*** Block opens ***

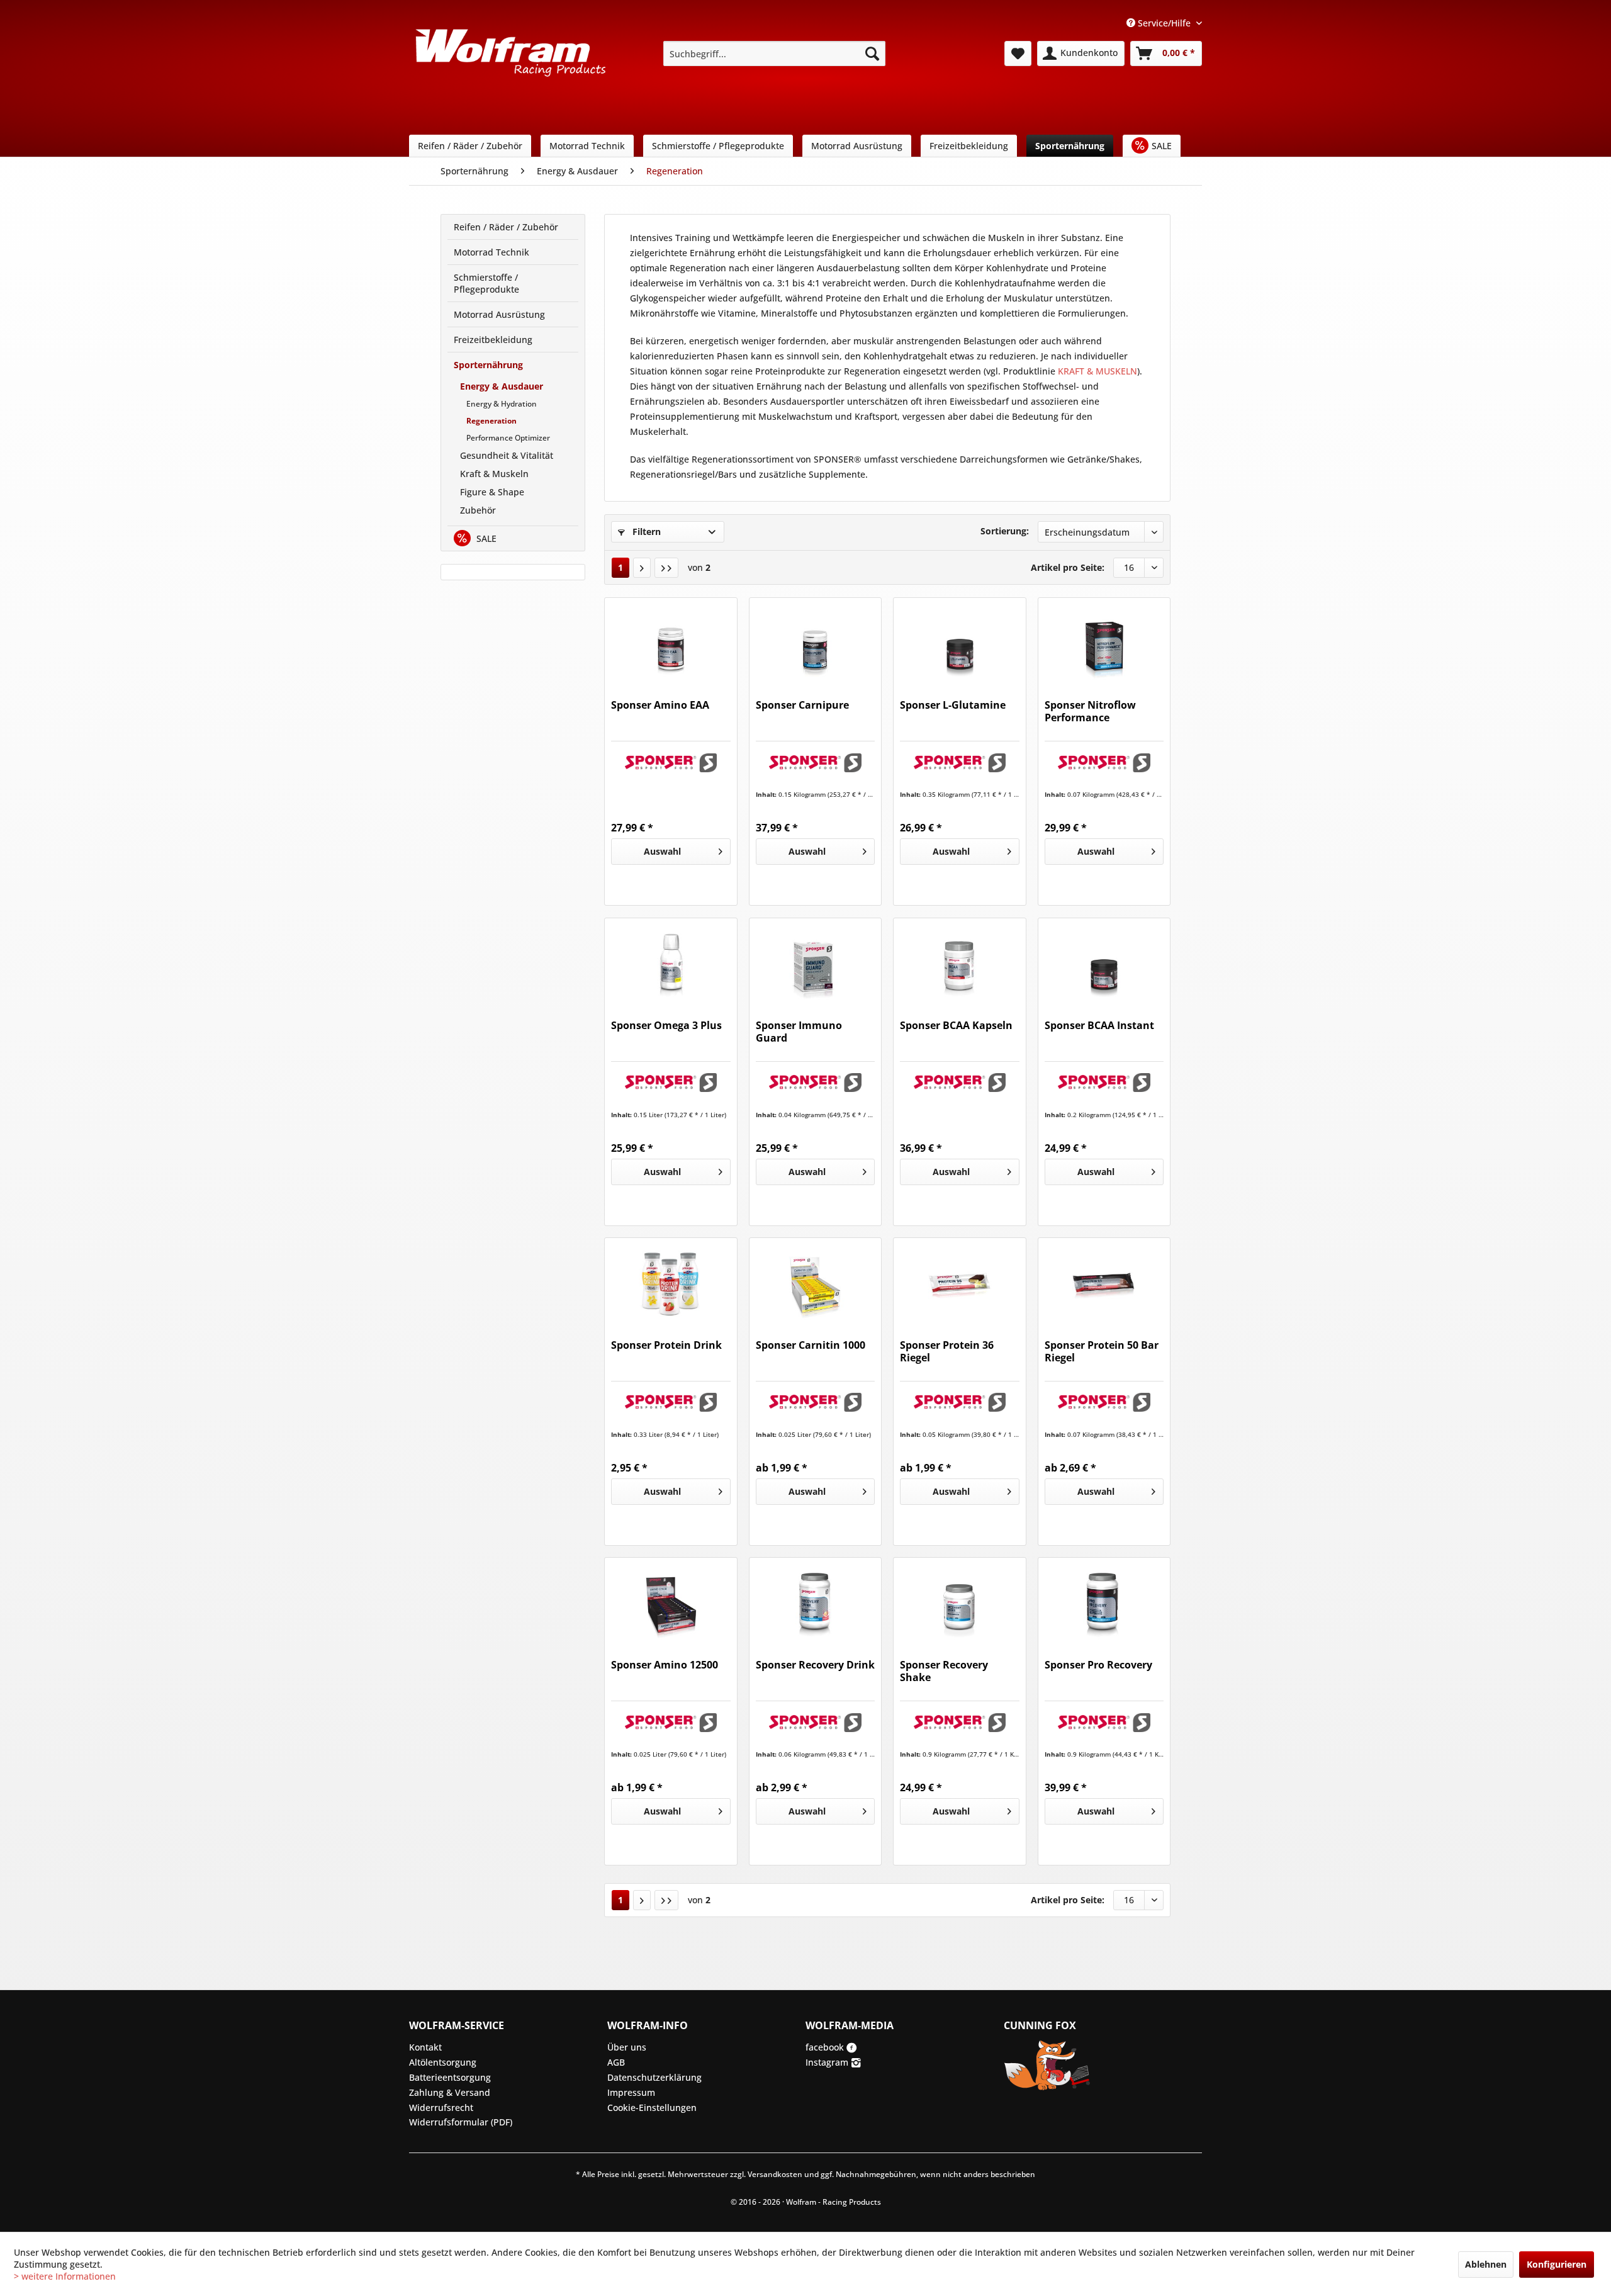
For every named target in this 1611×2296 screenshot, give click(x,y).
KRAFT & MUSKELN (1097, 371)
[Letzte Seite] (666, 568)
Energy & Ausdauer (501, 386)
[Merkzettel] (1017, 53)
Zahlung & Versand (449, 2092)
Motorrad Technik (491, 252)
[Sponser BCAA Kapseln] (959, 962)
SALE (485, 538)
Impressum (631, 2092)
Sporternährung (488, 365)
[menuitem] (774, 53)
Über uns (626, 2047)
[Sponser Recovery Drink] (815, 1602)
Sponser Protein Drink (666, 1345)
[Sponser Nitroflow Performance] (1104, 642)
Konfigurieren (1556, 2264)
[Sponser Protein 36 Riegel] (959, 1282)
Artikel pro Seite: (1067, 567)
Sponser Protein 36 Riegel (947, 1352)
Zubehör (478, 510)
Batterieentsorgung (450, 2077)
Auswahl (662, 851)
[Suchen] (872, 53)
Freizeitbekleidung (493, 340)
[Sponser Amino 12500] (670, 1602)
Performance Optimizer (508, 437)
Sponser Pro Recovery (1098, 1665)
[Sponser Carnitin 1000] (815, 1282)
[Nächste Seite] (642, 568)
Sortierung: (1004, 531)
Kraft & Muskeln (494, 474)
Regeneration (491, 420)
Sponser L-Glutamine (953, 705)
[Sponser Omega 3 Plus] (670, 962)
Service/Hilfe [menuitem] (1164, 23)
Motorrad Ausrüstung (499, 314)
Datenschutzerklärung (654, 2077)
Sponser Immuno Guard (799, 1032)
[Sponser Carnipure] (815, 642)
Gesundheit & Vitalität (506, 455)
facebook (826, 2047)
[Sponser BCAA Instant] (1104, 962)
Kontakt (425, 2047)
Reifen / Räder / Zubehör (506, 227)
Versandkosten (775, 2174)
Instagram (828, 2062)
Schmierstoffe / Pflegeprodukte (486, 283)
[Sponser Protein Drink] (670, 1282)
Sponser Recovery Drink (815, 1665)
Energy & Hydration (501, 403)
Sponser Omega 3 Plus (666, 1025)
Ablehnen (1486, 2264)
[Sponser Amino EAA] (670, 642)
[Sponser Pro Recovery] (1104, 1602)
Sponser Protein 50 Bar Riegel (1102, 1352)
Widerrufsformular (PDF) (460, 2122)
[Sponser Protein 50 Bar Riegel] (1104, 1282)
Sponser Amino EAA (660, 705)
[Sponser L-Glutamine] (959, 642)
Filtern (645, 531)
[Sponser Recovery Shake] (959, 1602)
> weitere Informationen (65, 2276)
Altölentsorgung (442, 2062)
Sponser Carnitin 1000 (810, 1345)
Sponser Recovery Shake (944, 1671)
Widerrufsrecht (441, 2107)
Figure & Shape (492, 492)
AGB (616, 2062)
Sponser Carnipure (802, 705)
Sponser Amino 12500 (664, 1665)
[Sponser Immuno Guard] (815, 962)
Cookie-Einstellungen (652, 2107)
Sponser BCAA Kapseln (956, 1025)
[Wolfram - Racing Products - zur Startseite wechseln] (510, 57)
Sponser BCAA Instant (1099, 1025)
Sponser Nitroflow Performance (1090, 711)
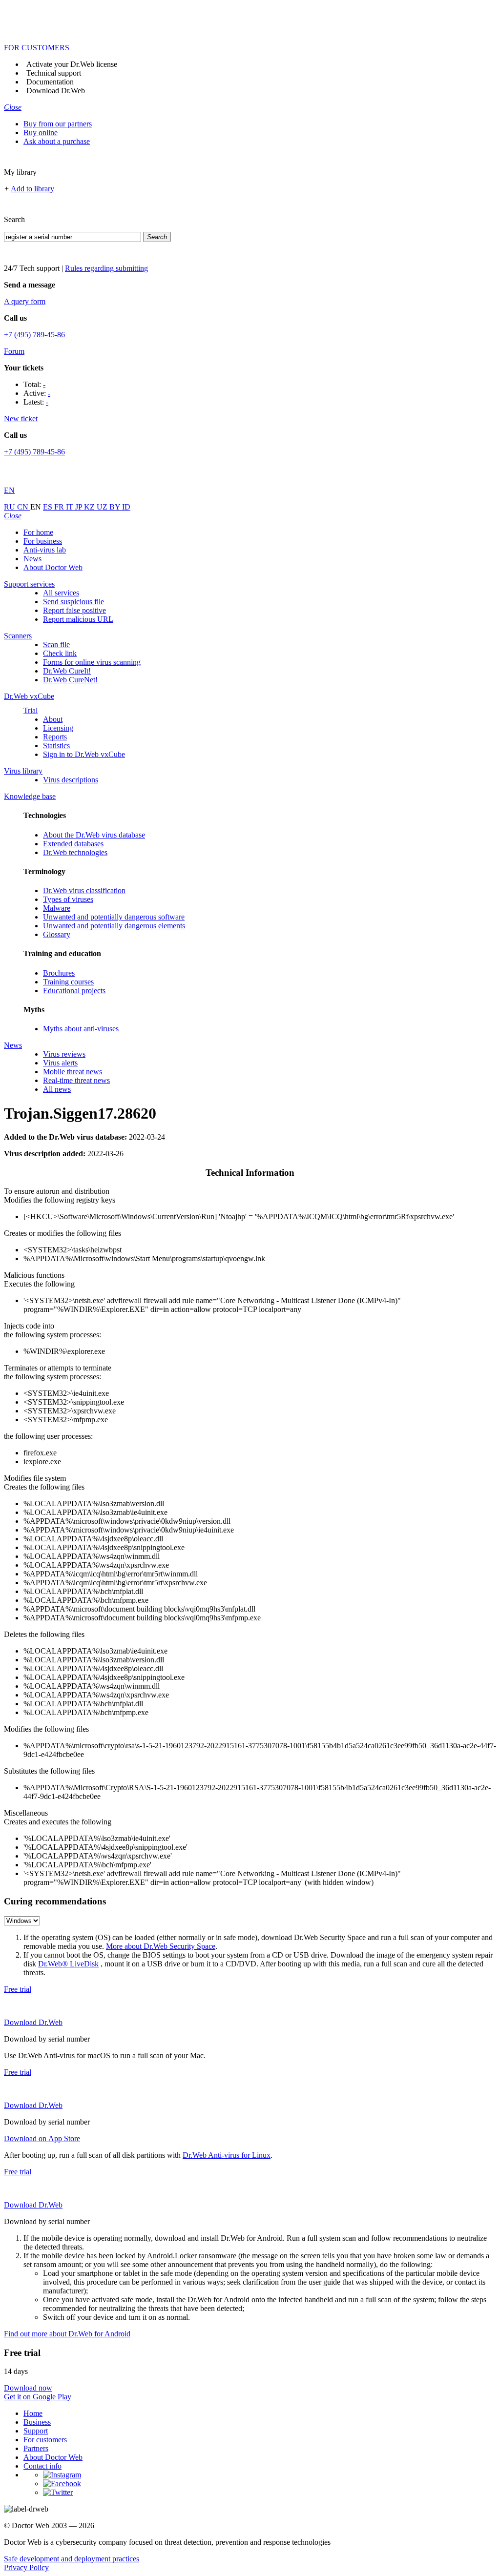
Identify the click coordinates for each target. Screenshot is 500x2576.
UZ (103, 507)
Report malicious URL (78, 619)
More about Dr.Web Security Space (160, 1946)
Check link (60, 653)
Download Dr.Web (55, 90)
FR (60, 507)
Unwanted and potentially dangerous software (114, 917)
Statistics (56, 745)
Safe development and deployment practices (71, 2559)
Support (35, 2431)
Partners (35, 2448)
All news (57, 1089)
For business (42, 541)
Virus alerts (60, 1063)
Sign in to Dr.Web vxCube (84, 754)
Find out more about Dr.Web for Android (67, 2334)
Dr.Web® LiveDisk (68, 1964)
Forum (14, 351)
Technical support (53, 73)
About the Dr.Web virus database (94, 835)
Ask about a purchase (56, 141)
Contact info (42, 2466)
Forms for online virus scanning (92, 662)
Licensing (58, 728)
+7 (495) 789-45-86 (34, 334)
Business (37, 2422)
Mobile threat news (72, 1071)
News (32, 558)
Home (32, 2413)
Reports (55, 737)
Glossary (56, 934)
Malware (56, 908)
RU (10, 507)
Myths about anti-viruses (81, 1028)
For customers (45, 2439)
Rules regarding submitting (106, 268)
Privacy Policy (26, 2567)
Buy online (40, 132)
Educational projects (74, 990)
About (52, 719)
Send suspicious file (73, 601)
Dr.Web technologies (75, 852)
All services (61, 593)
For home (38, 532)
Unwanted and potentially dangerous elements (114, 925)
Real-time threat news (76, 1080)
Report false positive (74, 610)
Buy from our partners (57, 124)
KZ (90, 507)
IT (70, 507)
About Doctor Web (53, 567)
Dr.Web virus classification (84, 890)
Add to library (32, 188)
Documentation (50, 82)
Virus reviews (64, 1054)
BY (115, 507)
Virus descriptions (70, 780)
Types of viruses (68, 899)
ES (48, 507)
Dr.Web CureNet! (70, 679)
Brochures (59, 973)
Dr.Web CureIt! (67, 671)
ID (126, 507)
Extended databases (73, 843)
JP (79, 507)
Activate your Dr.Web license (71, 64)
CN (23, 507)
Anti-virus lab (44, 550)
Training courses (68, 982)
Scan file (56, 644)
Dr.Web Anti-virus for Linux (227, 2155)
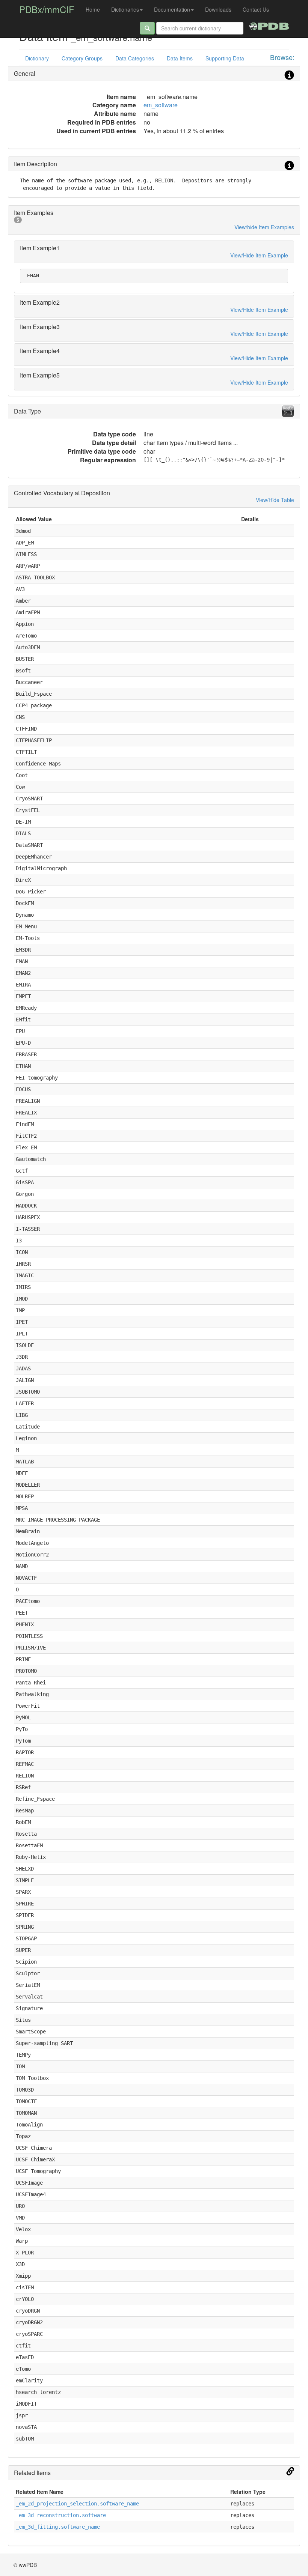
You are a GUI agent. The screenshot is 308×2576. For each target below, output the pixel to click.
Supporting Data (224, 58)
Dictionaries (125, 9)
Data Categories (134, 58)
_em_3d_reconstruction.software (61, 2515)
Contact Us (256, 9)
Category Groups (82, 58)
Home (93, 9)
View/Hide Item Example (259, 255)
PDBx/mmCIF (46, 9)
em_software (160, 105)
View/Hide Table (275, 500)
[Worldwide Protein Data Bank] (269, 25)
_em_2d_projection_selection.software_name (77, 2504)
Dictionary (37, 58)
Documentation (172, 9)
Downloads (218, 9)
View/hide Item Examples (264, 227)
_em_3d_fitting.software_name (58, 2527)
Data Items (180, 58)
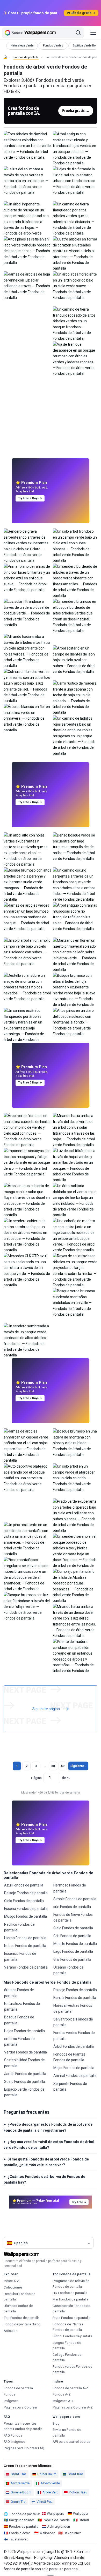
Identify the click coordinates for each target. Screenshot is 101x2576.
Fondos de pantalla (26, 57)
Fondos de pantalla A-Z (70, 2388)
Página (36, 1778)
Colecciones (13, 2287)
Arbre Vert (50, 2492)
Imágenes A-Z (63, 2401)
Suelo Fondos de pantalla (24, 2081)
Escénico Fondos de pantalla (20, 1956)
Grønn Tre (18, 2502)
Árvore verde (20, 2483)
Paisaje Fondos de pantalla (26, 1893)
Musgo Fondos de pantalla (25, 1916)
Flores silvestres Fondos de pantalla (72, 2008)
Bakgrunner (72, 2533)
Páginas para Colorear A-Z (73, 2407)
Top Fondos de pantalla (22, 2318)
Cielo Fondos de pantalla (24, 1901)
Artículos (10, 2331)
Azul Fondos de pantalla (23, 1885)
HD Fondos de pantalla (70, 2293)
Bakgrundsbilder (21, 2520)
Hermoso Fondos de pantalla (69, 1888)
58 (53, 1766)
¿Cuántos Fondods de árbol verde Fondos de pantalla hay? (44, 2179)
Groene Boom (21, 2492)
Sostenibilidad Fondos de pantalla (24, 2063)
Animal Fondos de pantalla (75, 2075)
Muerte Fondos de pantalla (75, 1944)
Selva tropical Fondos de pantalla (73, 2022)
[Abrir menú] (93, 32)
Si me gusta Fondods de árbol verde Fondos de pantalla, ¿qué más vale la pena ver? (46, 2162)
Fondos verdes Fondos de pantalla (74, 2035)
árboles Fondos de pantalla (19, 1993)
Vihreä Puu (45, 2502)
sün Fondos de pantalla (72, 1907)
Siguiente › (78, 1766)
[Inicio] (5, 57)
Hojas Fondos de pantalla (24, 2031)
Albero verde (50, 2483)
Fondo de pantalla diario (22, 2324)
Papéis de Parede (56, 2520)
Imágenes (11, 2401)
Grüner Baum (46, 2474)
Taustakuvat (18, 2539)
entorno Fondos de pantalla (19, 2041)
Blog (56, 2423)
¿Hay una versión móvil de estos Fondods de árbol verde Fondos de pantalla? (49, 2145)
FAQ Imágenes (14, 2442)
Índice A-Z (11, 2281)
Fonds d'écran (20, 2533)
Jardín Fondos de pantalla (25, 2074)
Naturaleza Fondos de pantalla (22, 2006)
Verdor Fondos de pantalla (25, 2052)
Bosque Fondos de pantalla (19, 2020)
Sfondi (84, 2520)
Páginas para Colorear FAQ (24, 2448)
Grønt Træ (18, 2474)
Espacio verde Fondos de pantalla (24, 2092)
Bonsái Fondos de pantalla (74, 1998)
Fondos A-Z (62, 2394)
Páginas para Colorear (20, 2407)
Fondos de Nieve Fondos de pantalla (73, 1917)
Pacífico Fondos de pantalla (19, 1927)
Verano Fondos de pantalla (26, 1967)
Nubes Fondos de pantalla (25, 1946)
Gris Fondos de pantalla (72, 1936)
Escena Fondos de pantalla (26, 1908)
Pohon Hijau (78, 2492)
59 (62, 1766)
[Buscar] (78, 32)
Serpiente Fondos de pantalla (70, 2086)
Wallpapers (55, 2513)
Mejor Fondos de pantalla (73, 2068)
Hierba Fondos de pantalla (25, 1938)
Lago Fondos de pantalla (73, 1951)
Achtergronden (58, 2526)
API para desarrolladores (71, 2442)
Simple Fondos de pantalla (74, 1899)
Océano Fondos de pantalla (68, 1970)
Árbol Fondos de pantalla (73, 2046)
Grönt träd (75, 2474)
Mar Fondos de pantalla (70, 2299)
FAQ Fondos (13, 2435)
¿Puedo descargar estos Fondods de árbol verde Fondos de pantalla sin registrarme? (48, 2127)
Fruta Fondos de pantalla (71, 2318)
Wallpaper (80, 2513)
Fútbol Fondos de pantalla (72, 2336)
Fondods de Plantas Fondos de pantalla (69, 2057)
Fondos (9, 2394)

*** Block closes ***

### Work item
Proceeding from the line containing "Motorrad Technik (491, 252)" through the line containing "[Sponser Recovery Shake] (959, 1602)", transcribe the lines above exactly, both end lines included.

### Result of the task
Motorrad Technik (491, 252)
[Sponser BCAA Kapseln] (959, 962)
SALE (485, 538)
Impressum (631, 2092)
Sporternährung (488, 365)
[menuitem] (774, 53)
Über uns (626, 2047)
[Sponser Recovery Drink] (815, 1602)
Sponser Protein Drink (666, 1345)
[Sponser Nitroflow Performance] (1104, 642)
Konfigurieren (1556, 2264)
[Sponser Protein 36 Riegel] (959, 1282)
Artikel pro Seite: (1067, 567)
Sponser Protein 36 Riegel (947, 1352)
Zubehör (478, 510)
Batterieentsorgung (450, 2077)
Auswahl (662, 851)
[Suchen] (872, 53)
Freizeitbekleidung (493, 340)
[Sponser Amino 12500] (670, 1602)
Performance Optimizer (508, 437)
Sponser Pro Recovery (1098, 1665)
[Sponser Carnitin 1000] (815, 1282)
[Nächste Seite] (642, 568)
Sortierung: (1004, 531)
Kraft & Muskeln (494, 474)
Regeneration (491, 420)
Sponser L-Glutamine (953, 705)
[Sponser Omega 3 Plus] (670, 962)
Service/Hilfe [menuitem] (1164, 23)
Motorrad Ausrüstung (499, 314)
Datenschutzerklärung (654, 2077)
Sponser Immuno Guard (799, 1032)
[Sponser Carnipure] (815, 642)
Gesundheit & Vitalität (506, 455)
facebook (826, 2047)
[Sponser BCAA Instant] (1104, 962)
Kontakt (425, 2047)
Reifen / Räder / Zubehör (506, 227)
Versandkosten (775, 2174)
Instagram (828, 2062)
Schmierstoffe / Pflegeprodukte (486, 283)
[Sponser Protein Drink] (670, 1282)
Sponser Recovery Drink (815, 1665)
Energy & Hydration (501, 403)
Sponser Omega 3 Plus (666, 1025)
Ablehnen (1486, 2264)
[Sponser Amino EAA] (670, 642)
[Sponser Pro Recovery] (1104, 1602)
Sponser Protein 50 Bar Riegel (1102, 1352)
Widerrufsformular (PDF) (460, 2122)
[Sponser Protein 50 Bar Riegel] (1104, 1282)
Sponser Amino EAA (660, 705)
[Sponser L-Glutamine] (959, 642)
Filtern (645, 531)
[Sponser Recovery Shake] (959, 1602)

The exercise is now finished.